## Exercise
Exactly the lines from the one with "880x498 pixels. How" through the final line of the entries, and nothing else, should appear in the answer; no pictures go in it.

## Provided information

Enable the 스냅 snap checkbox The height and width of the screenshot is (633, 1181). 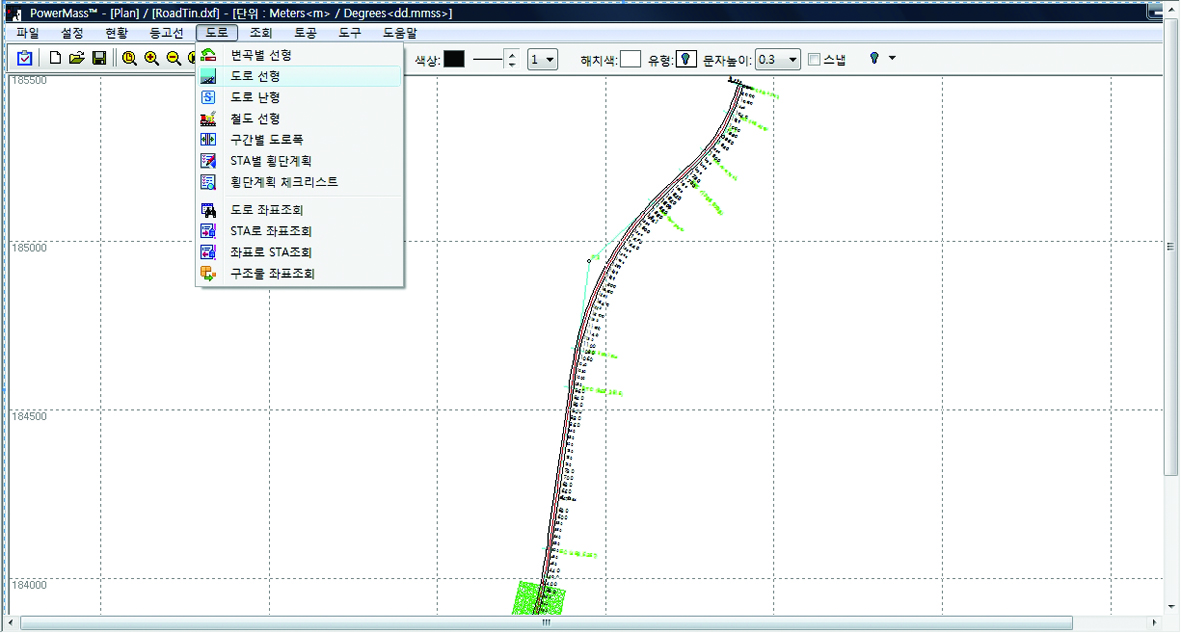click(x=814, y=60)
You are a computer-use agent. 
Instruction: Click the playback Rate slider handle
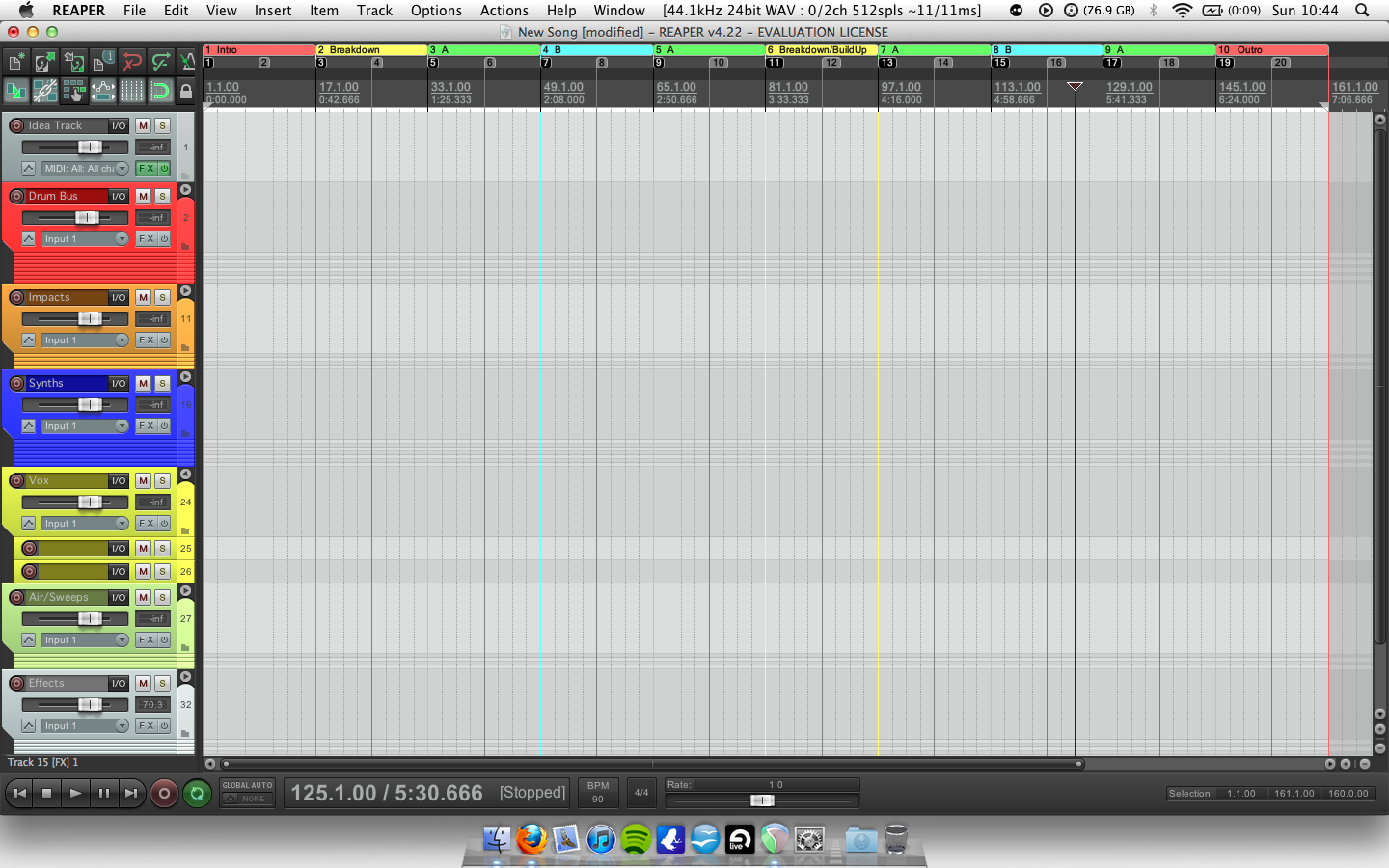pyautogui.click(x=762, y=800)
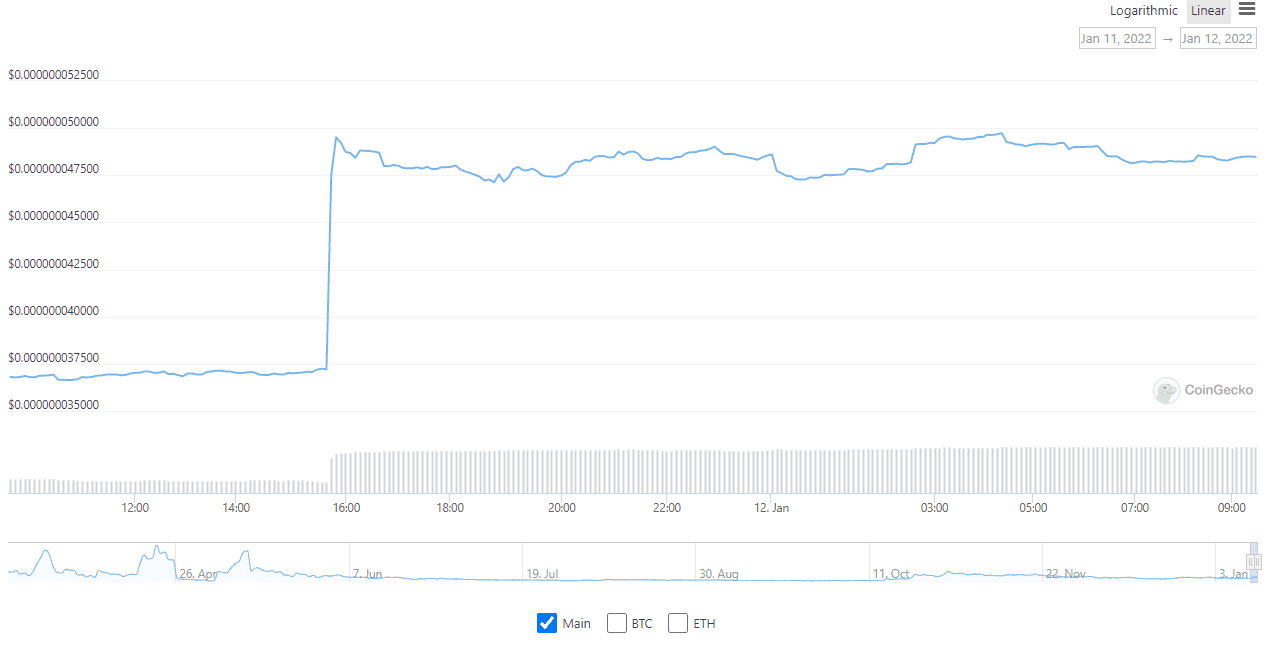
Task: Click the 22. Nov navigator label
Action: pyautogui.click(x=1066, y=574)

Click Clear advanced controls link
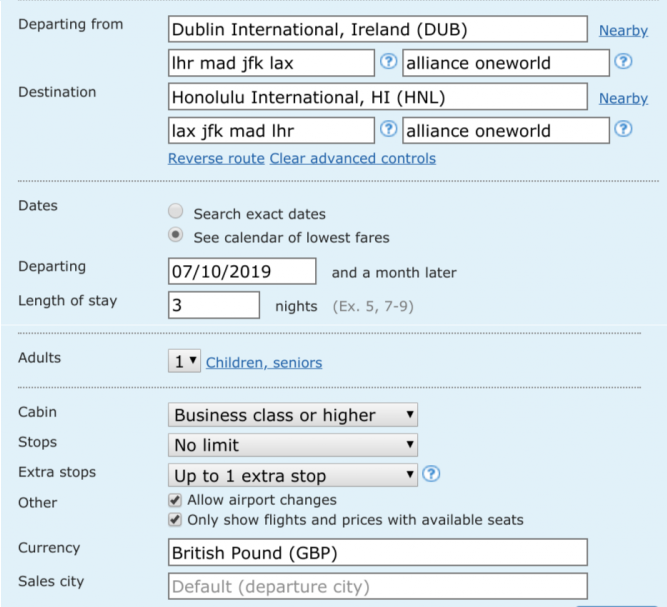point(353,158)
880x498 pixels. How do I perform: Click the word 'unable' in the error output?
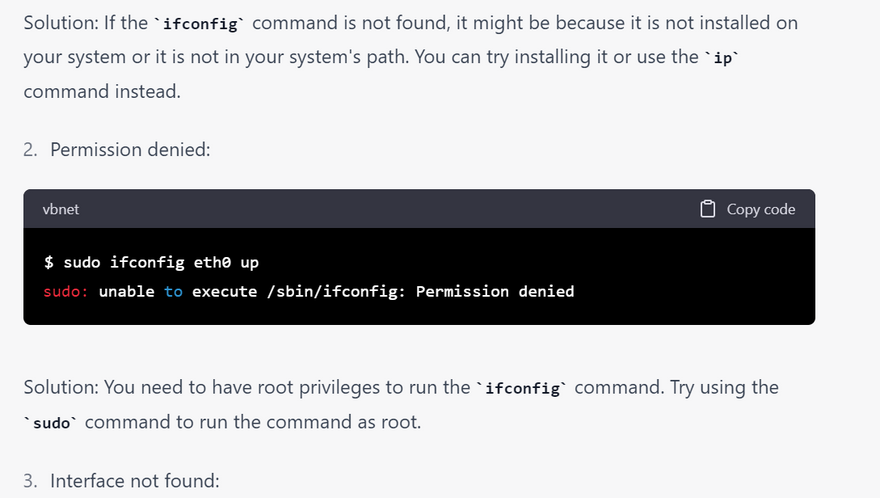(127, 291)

## Result of the exercise
880x498 pixels. How do I perform: Click the word 'unable' in the error output?
(127, 291)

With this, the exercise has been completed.